Start of RECORDS SHOWN

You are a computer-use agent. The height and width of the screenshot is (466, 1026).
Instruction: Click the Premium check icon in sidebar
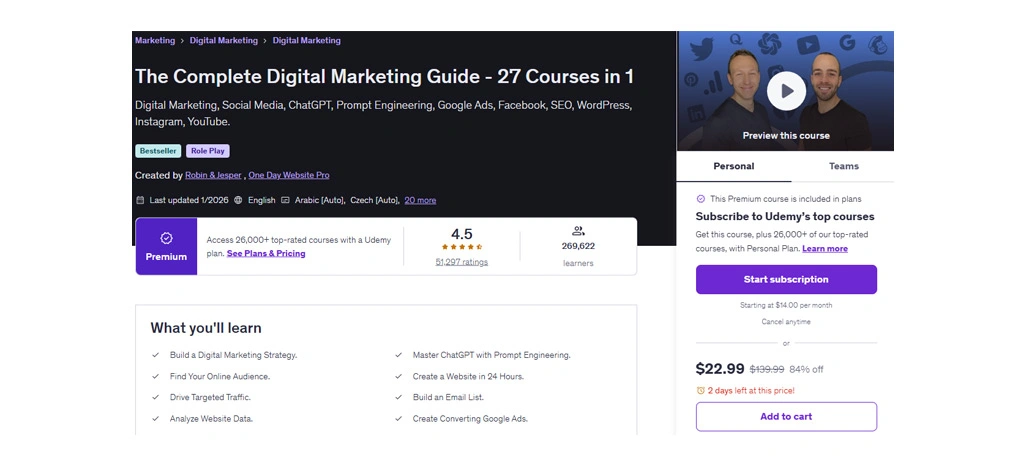pyautogui.click(x=700, y=199)
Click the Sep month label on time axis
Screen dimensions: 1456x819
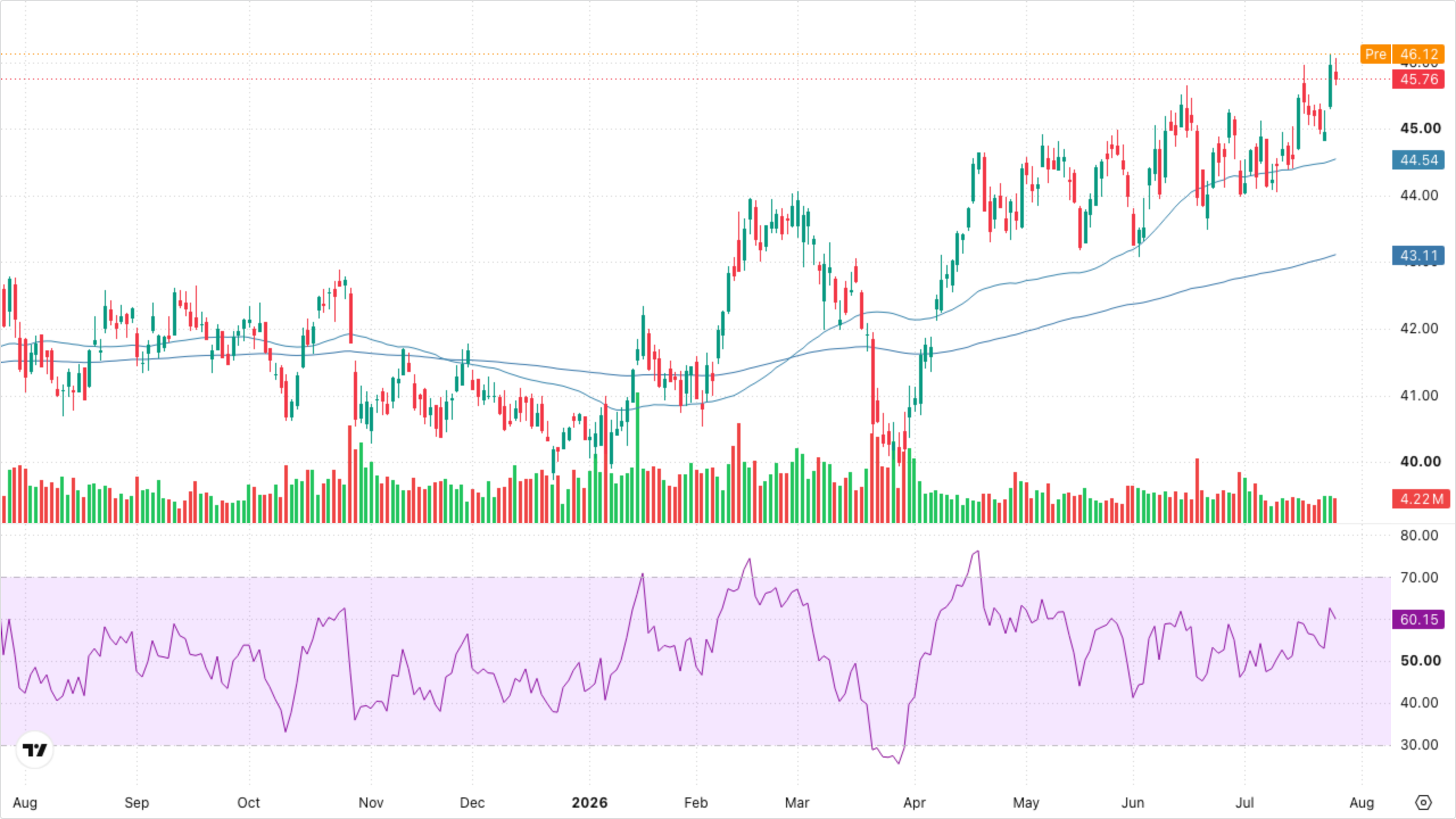(136, 803)
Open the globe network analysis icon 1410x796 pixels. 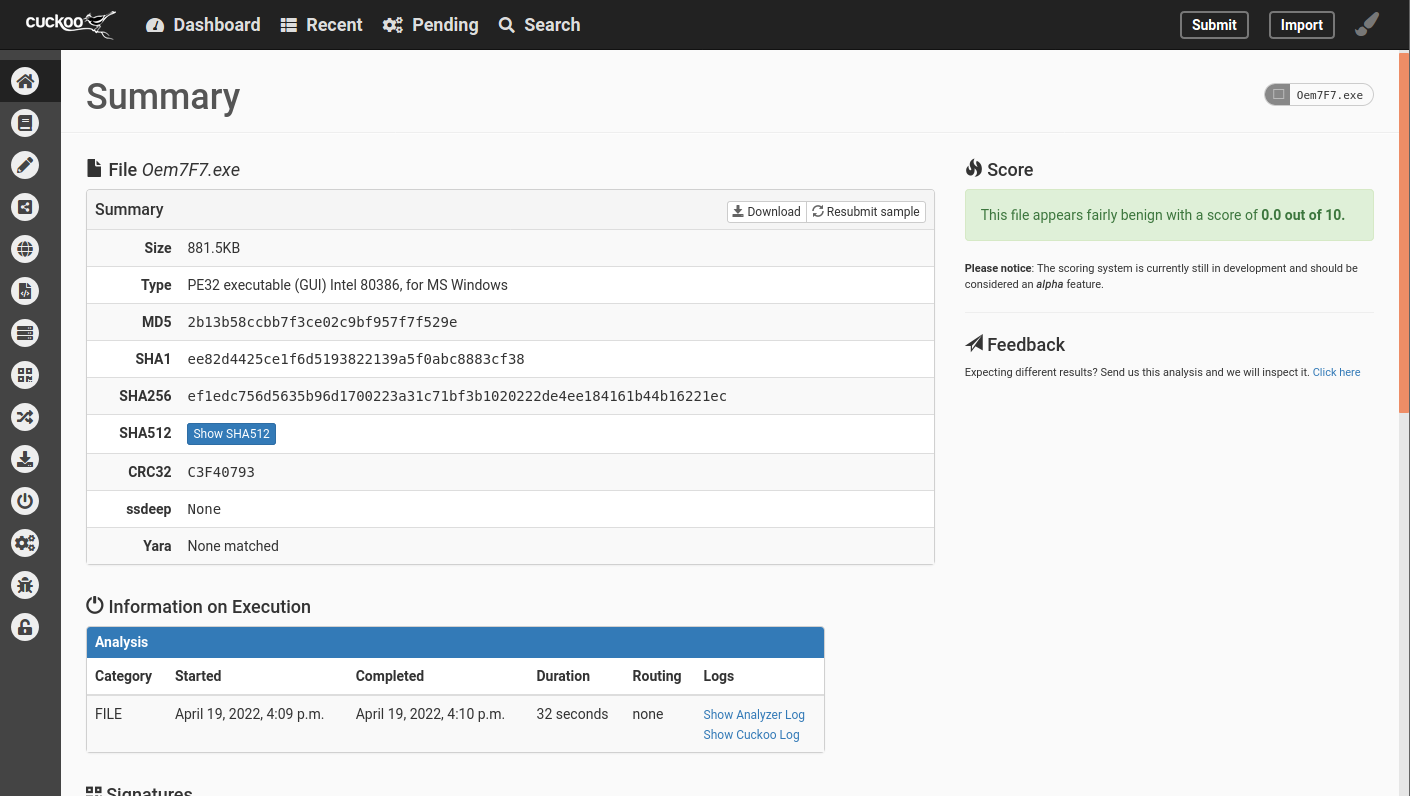coord(25,249)
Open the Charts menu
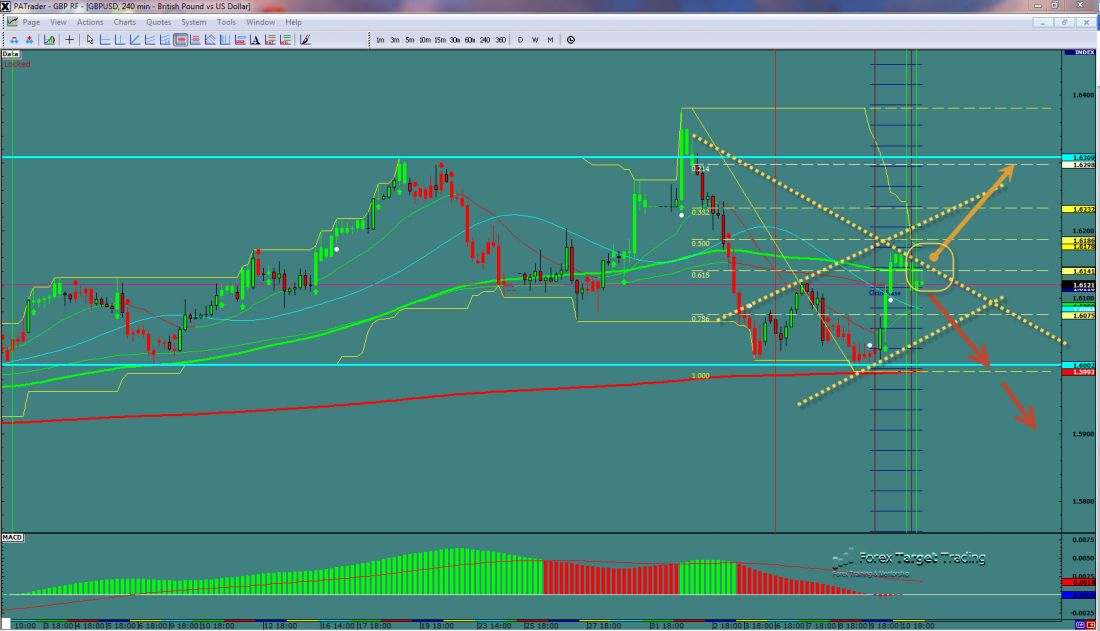The width and height of the screenshot is (1100, 631). [125, 22]
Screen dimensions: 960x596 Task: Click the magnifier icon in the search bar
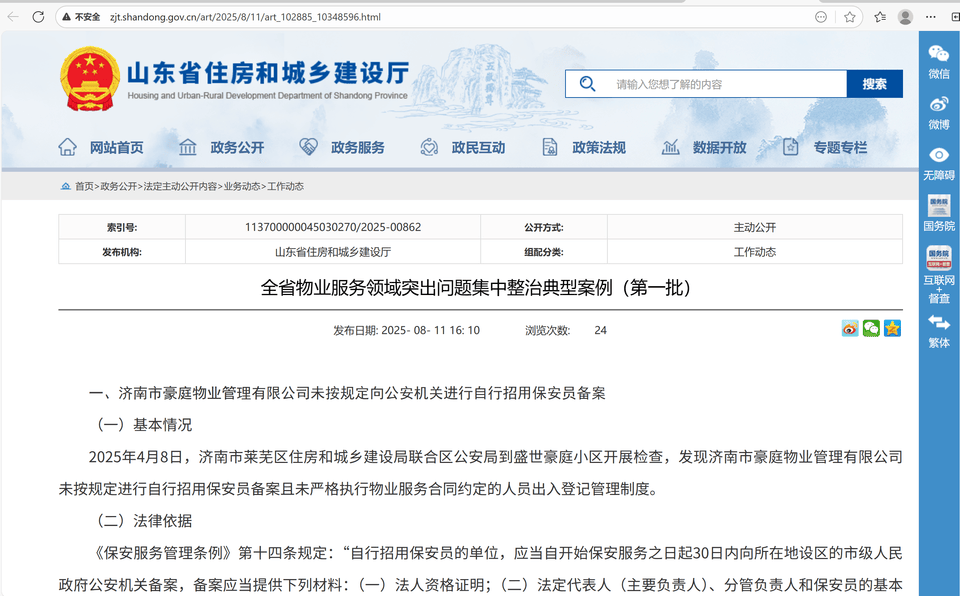point(587,84)
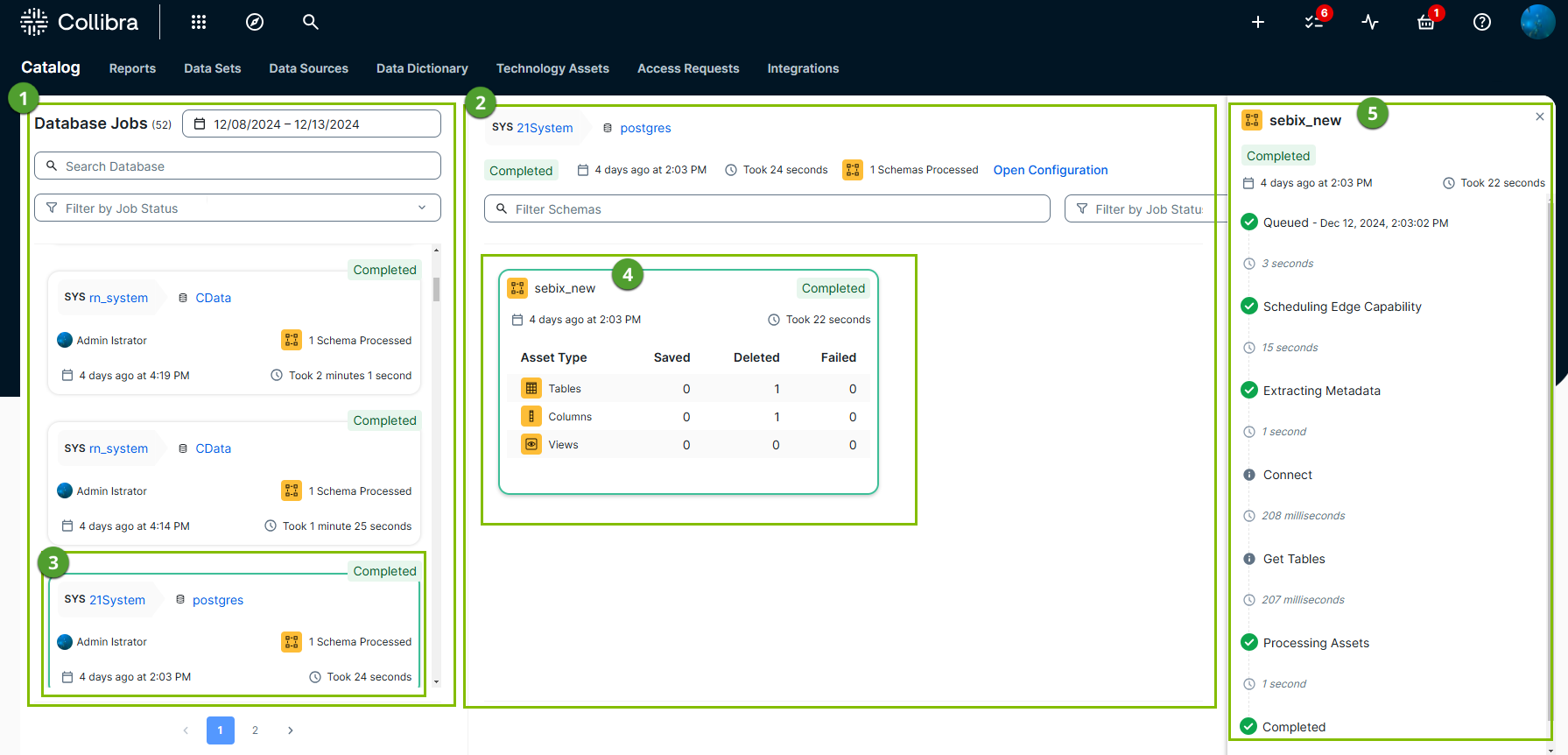Screen dimensions: 1568x755
Task: Go to page 2 of jobs
Action: click(255, 730)
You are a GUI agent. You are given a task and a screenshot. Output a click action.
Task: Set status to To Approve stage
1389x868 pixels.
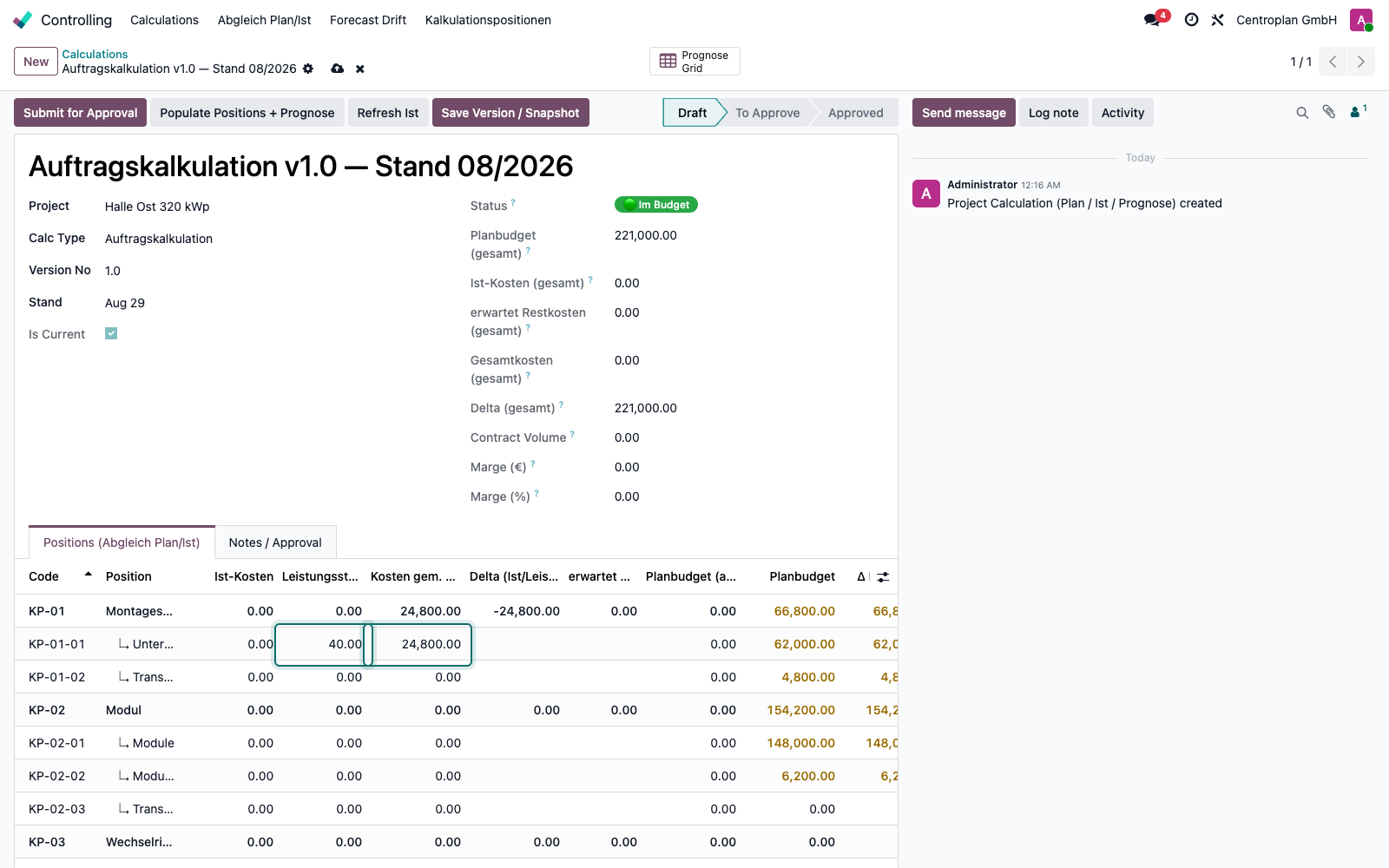(x=767, y=113)
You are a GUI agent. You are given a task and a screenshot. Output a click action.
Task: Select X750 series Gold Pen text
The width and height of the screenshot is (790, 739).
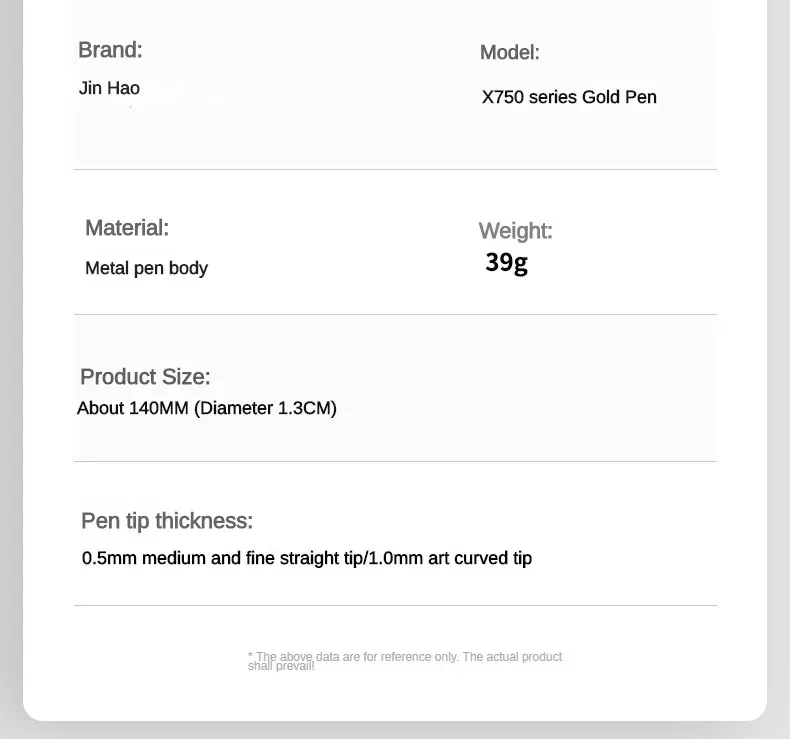[x=569, y=97]
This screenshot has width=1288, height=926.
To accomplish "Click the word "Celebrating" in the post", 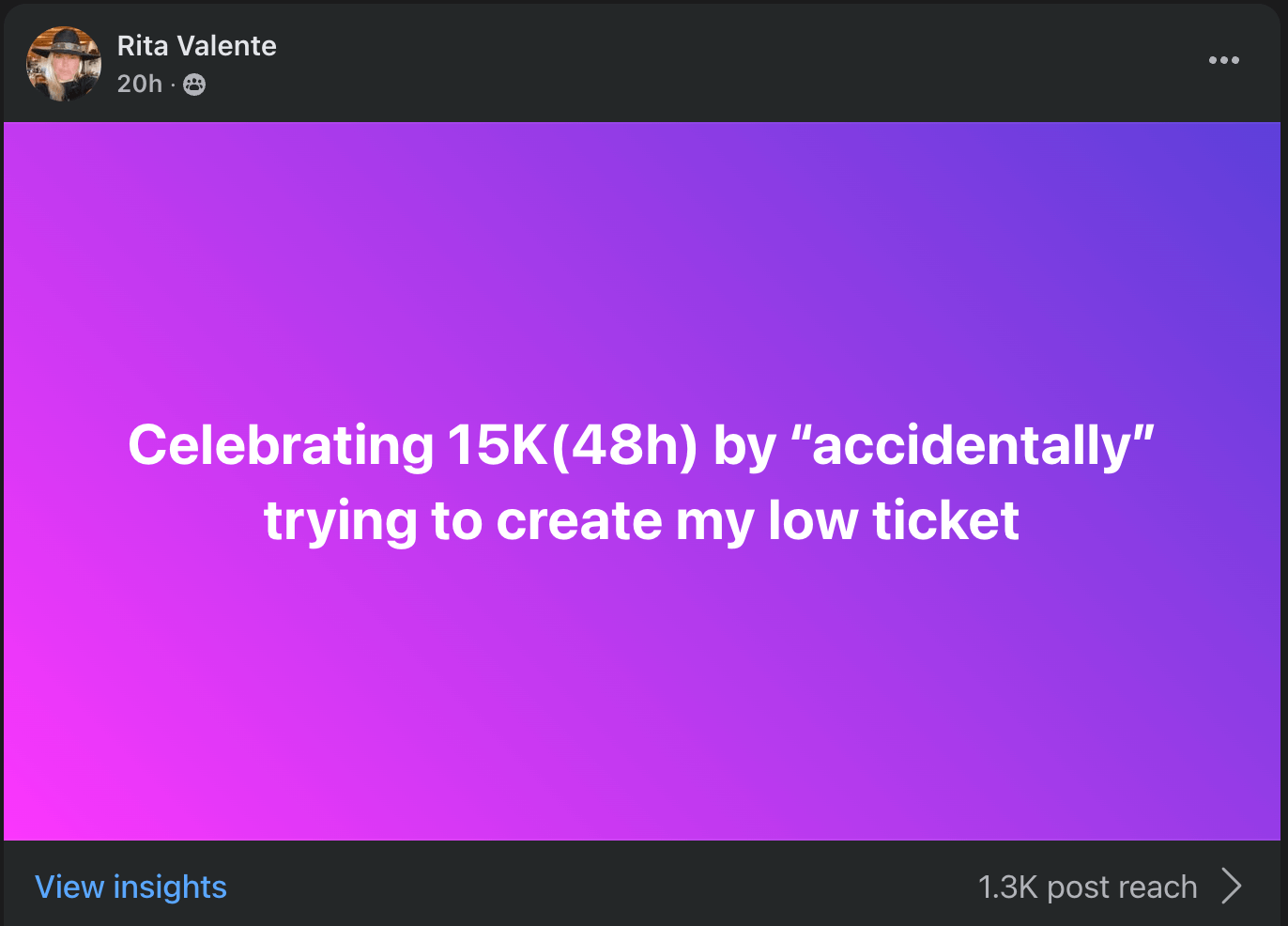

End of RECORDS SHOWN

BRIEF: Copy exactly the lines from the line containing "Task: Set status to To Approve stage" through the last line of the records, both included, and omit every picture.

RESULT:
Task: Set status to To Approve stage
1389x868 pixels.
(x=767, y=113)
You are a GUI agent. You are given a task and a screenshot. Output a click action.
Task: Select X750 series Gold Pen text
The width and height of the screenshot is (790, 739).
[x=569, y=97]
This screenshot has width=1288, height=926.
To accomplish "Click the word "Celebrating" in the post", 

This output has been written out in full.